● **Record extracts**
----

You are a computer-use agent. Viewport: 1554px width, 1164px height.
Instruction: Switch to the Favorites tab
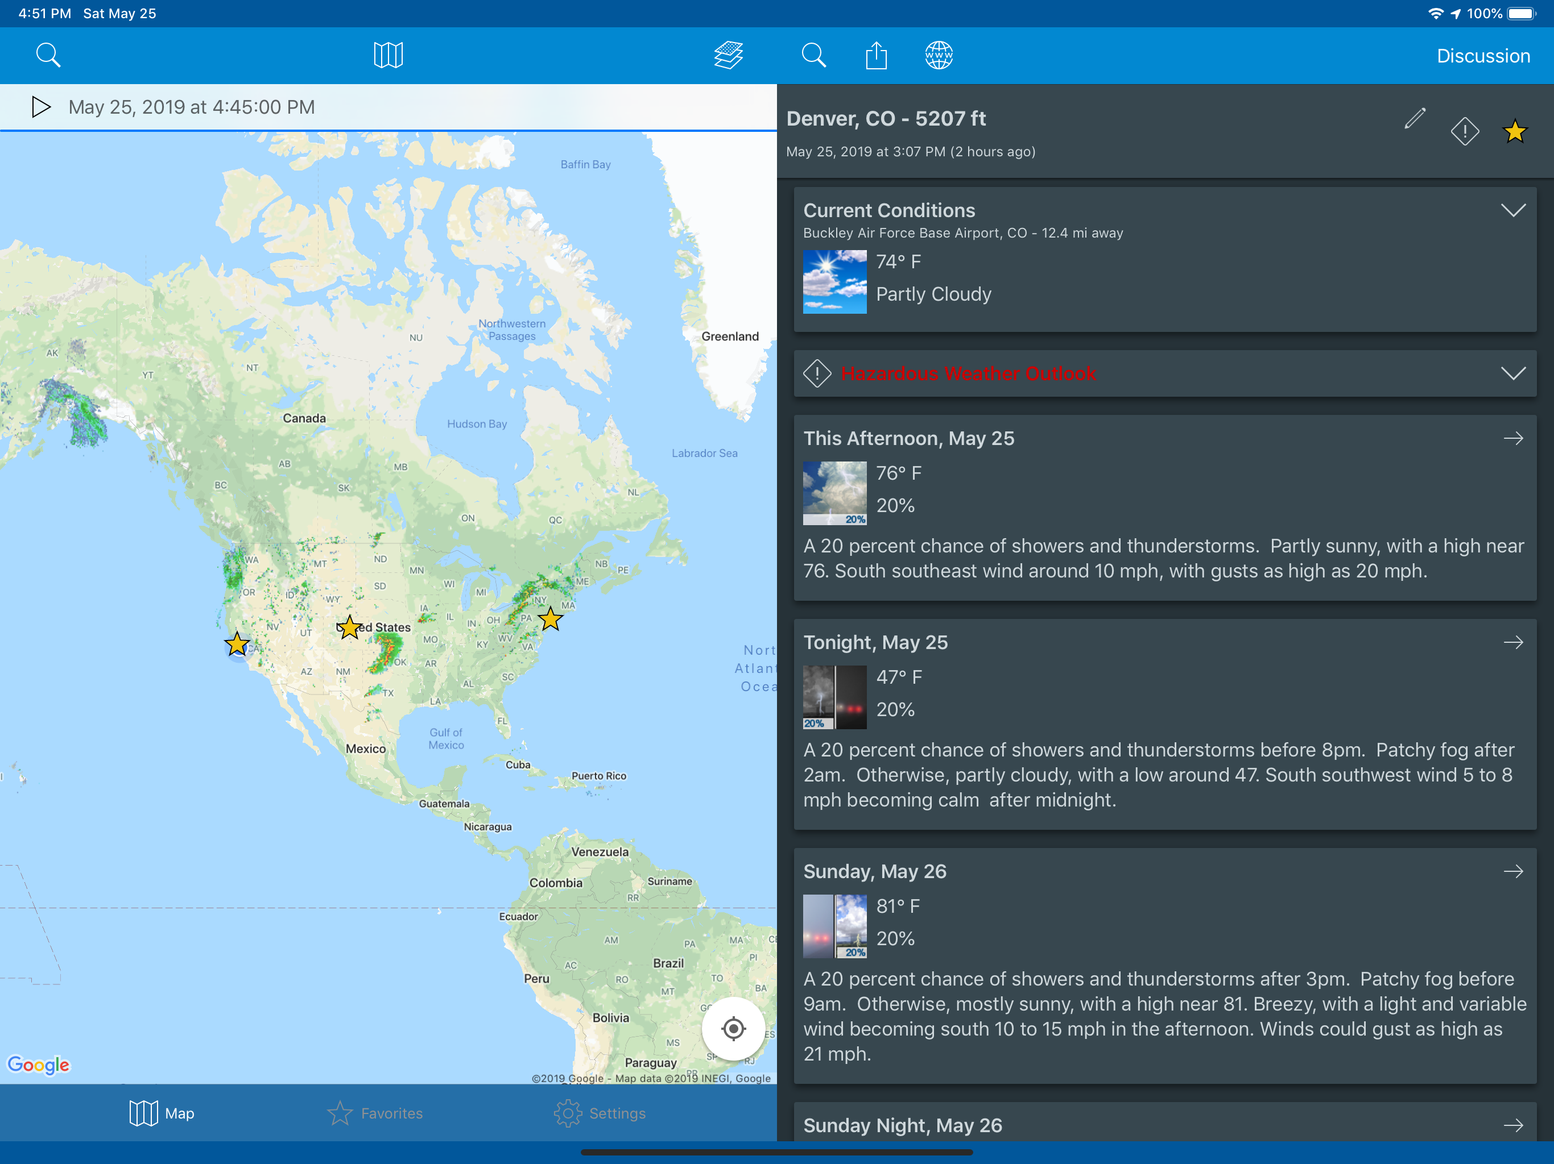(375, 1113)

----

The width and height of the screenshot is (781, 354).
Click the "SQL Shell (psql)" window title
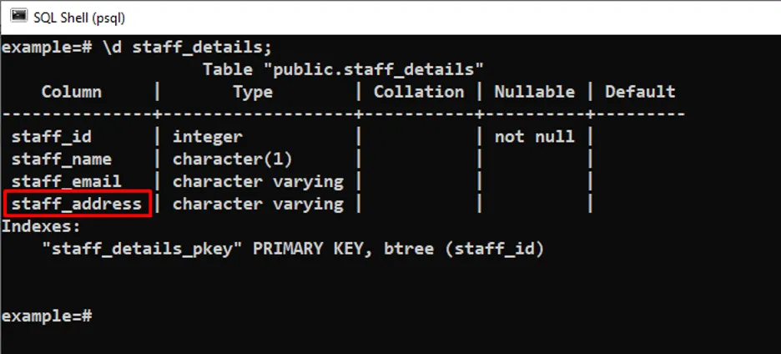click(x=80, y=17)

----

● **Required action**
For every line of the records that has the word "height" in it, make a copy.

● **Solved problem**
You are a computer-use agent. Viewport: 1554px width, 1164px height.
The width and height of the screenshot is (781, 354).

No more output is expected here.